Table 3. Design Decisions on the Startup Order Configuration in Site Recovery Manager

Decision ID

Design Decision

Design Justification

Design Implication

SPR-SRM-RP-001

Use a prioritized startup order for VMware Aria Suite Lifecycle and the clustered Workspace ONE Access nodes.

  • Ensures that the VMware Aria Suite Lifecycle is started in such an order that the life cycle management services are restored after a disaster.

  • Ensures that the clustered Workspace ONE Access is started in such an order that the authentication services are restored after a disaster.

  • Ensures that the VMware Aria Suite Lifecycle, and the clustered Workspace ONE Access services are restored in the target of 4 hours.

You must have VMware Tools running on VMware Aria Suite Lifecycle and each of the clustered Workspace ONE Access nodes.

SPR-SRM-RP-002

Use a prioritized startup order for VMware Aria Operations analytics cluster nodes.

Ensures that the individual nodes in the VMware Aria Operations analytics cluster are started in such an order that the operational monitoring services are restored after a disaster.

  • You must have VMware Tools running on the VMware Aria Operations analytics cluster nodes.

  • You must maintain the customized recovery plan if you increase the number of analytics nodes in the VMware Aria Operations cluster.

SPR-SRM-RP-003

Use a prioritized startup order for VMware Aria Operations remote collector nodes.

  • Ensures that the VMware Aria Operations remote collectors are started in such an order that the operational monitoring services are restored after a disaster.

  • You must have VMware Tools running on the VMware Aria Operations analytics cluster nodes.

  • You must maintain the customized recovery plan if you increase the number of remote collector nodes in the VMware Aria Operations cluster.

SPR-SRM-RP-004

Use a prioritized startup order for VMware Aria Automation nodes.

  • Ensures that the individual nodes within VMware Aria Automation are started in such an order that cloud automation services are restored after a disaster.

  • Ensures that the VMware Aria Automation services are restored within the target of 4 hours.

You must have VMware Tools installed and running on each VMware Aria Automation node.

Testing a Recovery Plan

When you create a recovery plan, you must configure test network options as follows:

Isolated Network

Automatically created. For a virtual machine that is being recovered, Site Recovery Manager creates an isolated private network on each ESXi host in the cluster. Site Recovery Manager creates a standard switch and a port group on it.

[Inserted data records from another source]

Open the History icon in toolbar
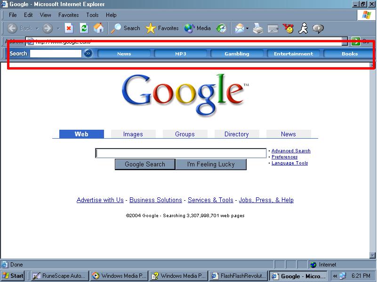377x282 pixels. point(221,28)
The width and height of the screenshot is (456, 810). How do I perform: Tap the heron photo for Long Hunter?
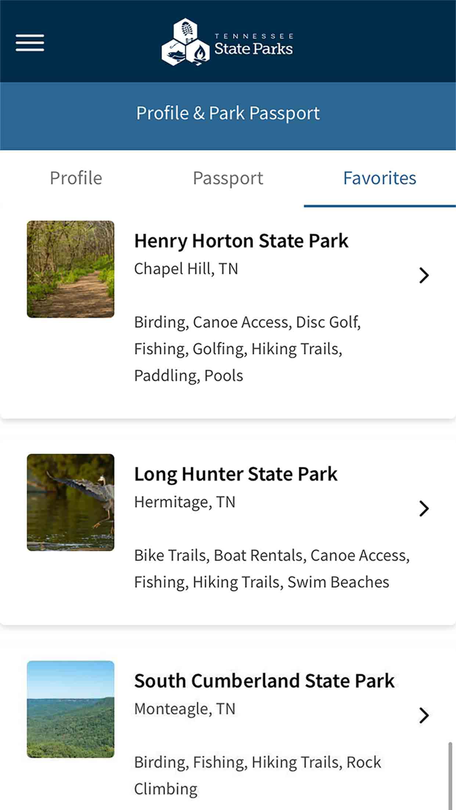coord(70,502)
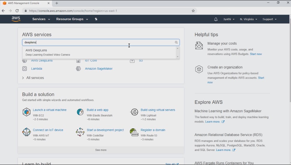Click the down arrow of suggestions scrollbar
The image size is (291, 165).
178,57
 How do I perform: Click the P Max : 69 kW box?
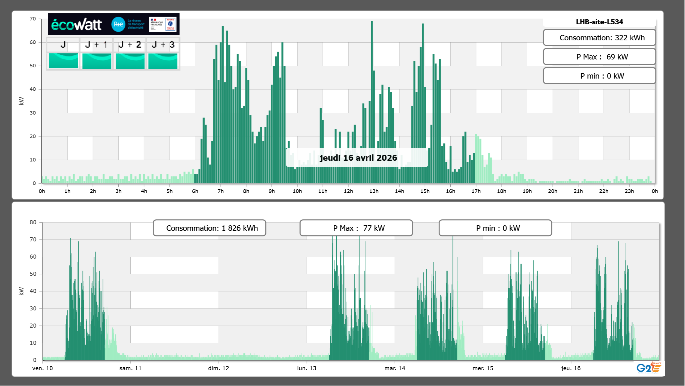coord(599,57)
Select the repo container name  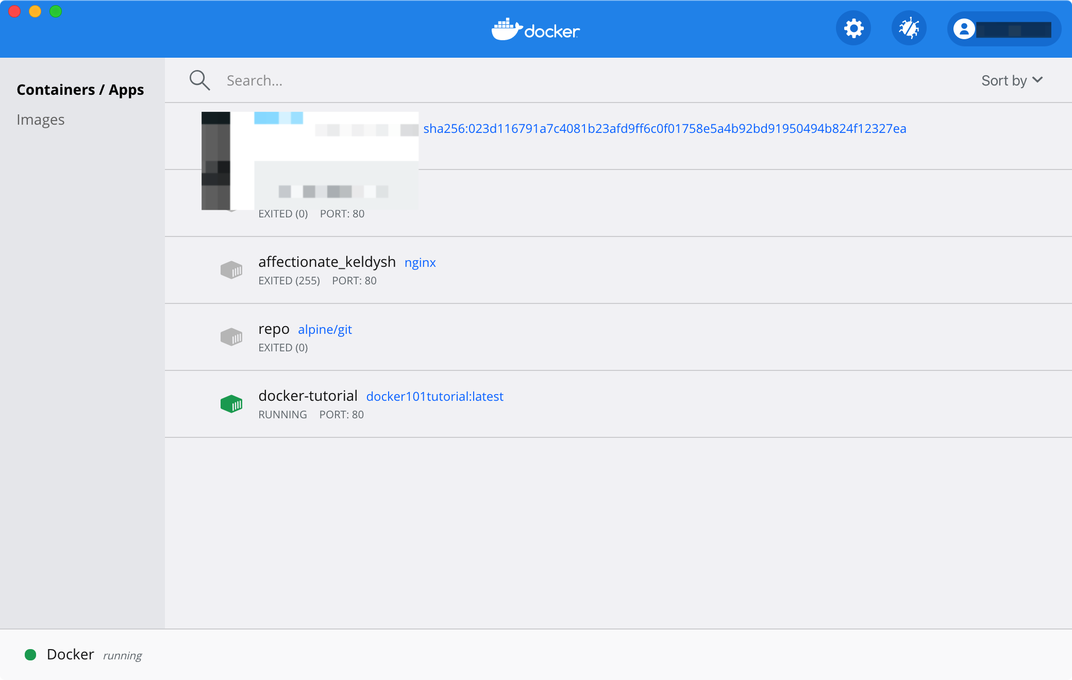(x=274, y=329)
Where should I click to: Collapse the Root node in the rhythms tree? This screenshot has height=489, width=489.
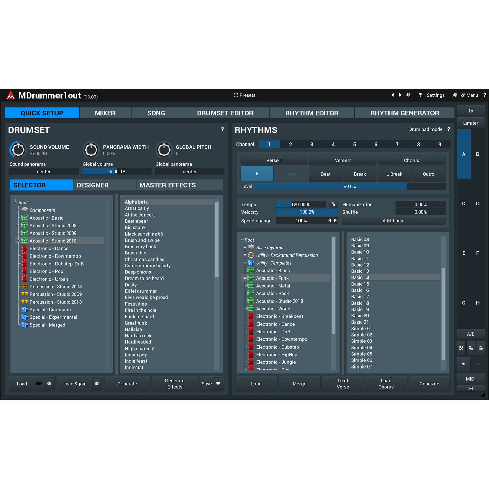click(242, 240)
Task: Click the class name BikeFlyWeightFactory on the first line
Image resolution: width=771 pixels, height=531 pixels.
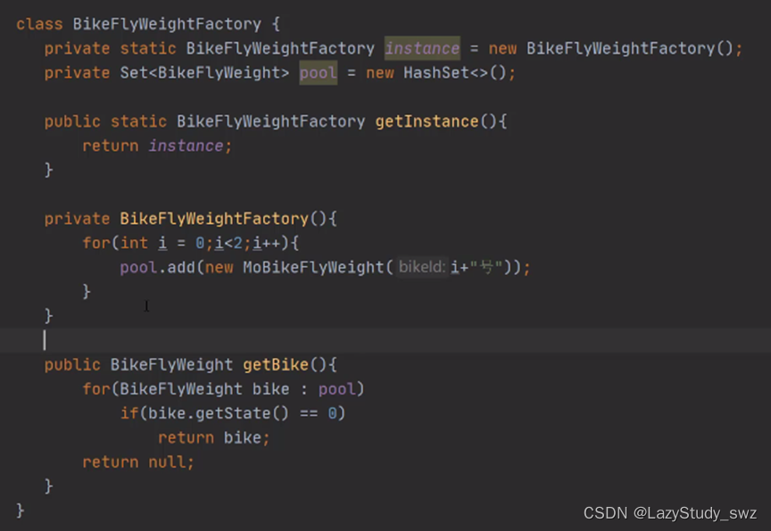Action: click(x=167, y=24)
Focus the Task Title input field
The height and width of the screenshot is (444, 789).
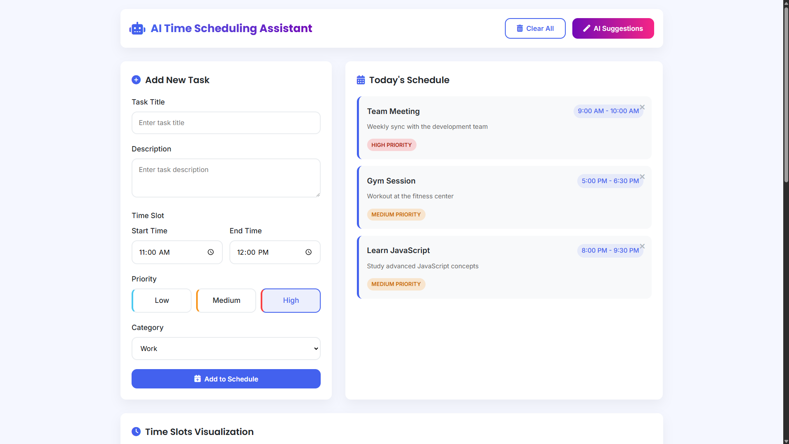click(226, 123)

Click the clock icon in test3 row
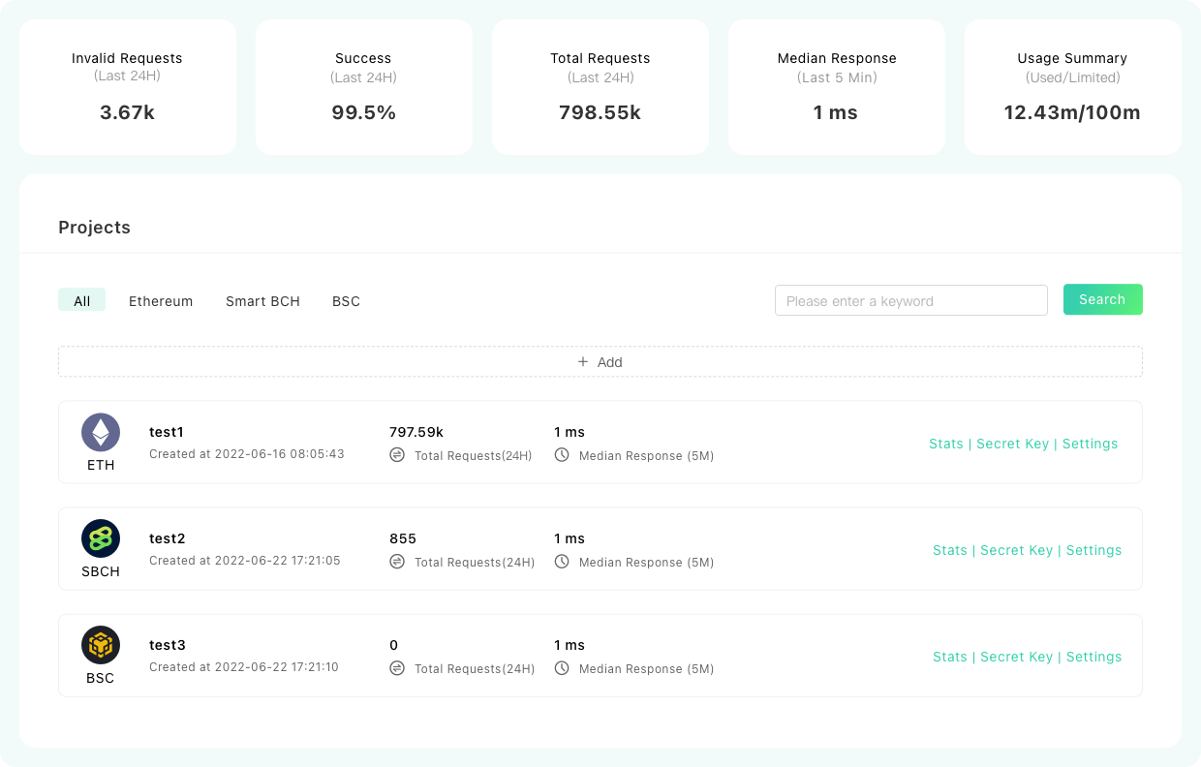tap(562, 668)
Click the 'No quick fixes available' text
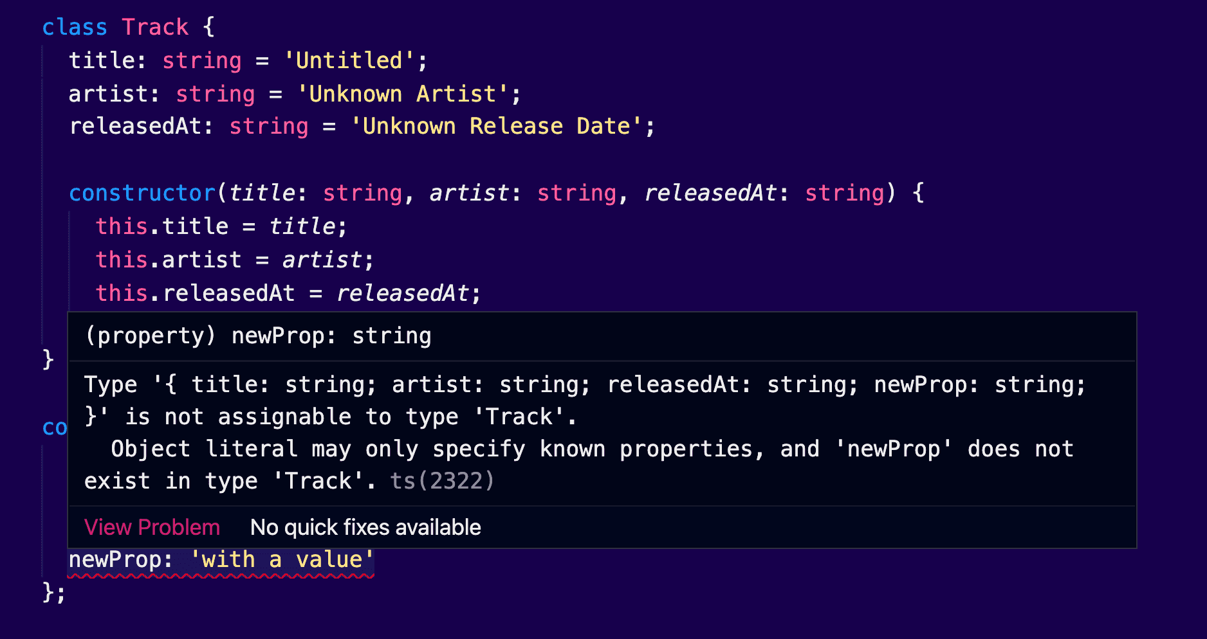The width and height of the screenshot is (1207, 639). [x=365, y=527]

A limitation of this automatic configuration is that a virtual machine that is connected to the isolated port group on one ESXi host cannot communicate with a virtual machine on another ESXi host. This option limits testing scenarios and provides an isolated test network only for basic virtual machine testing.

Port Group

Selecting an existing port group provides a more granular configuration to meet your testing requirements. If you want virtual machines across ESXi hosts to communicate, use a standard or distributed switch with uplinks to the production network, and create a port group on the switch that has tagging with a non-routable VLAN activated. In this way, you isolate the network. It is not connected to other production networks.

Because the protected applications use an NSX load balancer, it is not possible to bring the applications online in an isolated test network. Recovery plan tests are therefore out of scope of this design.

Table 4. Design Decisions on Testing Recovery

Decision ID

Design Decision

Design Justification

Design Implication

SPR-SRM-RP-005

Do not run test recovery of recovery plans.

Because the protected applications use an NSX load balancer, it is not possible to bring the applications online in an isolated test network.

DNS resolution is also unavailable in an isolated test network.

You cannot test disaster recovery without impacting the running production applications.